**PASSAGE:**
======

The problem is that system’s built on lies are vulnerable to collapse upon revelation of the truth. Even in the post-fact world, some will seek the truth and the true facts. Therefore, lies can sweep a problem under the rug temporarily, but sooner or later facts threaten to expose the dirt. Meanwhile, the first lie may require further lies to maintain the fiction and eventually one’s true statements will begin to be taken as more lies.

As authoritarian regimes have constructed a democratic facade and democratic regimes degenerate towards authoritarianism, the disinformation imperative renders the still substantial differences imperceptible. The fact that the Russians have gotten better at lying and disinformation compared with their Soviet predecessors and that the West has thrown to the wind any past compunctions it may have had about manufacturing facts has brought the two sides closer together in the information sphere. Andrei Sakharov envisaged a different kind of convergence in which the best in capitalism and socialism would merge to form a more perfect system. Instead, the worst of Eastern disinformation and Western strategic communications and marketing have converged to create an almost impenetrable wall of distortions wrapped in falsehoods inside big lies. As a result, when a Westerner mirror-images Russia through the prism of his expectations from Western life, he or she no longer distorts but enlightens. A few years ago the European Council on Foreign Relations (ECFR) published the following assessment of Russian reality. Interesting perhaps, but it was one-sided and therefore, to a great degree, funny stuff if in high demand. Let’s turn it around a little bit as an object lesson on how in the disinformation age East has become West and West has become East.  I WRITE IN CAPITALS WHERE I ‘TURNED AROUND’ ECFR’S TEXT REPLACING ‘RUSSIA’ AND THINGS RUSSIAN WITH ‘THE US’ AND THINGS AMERICAN:

THE US carries out and encourages ‘active measures’ in EURASIA to destabilise and confuse governments and societies. But these are often opportunistic and shaped by local conditions. There is no grand strategy, beyond weakening the EEU, CSTO, SCO and creating a more conducive environment for itself.

“This involves a wide range of actors, from officials and the media, through military threats, to business lobbies and spies. Russia pursues different priorities in different countries. This is largely determined by the correlation between the strength of countries’ national institutions and their vulnerability to WESTERN influence.

======

**MATERIAL:**
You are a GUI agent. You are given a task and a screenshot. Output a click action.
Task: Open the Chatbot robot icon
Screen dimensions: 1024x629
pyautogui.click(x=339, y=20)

======

**TASK BRIEF:**
Answer briefly from the passage on disinformation:
(a) What may the first lie require in order to maintain the fiction?
(b) Who envisaged a convergence in which the best in capitalism and socialism would merge?
(c) Which organization published the assessment of Russian reality that the author turns around?

**THE OUTPUT:**
(a) Further lies.
(b) Andrei Sakharov.
(c) The European Council on Foreign Relations (ECFR).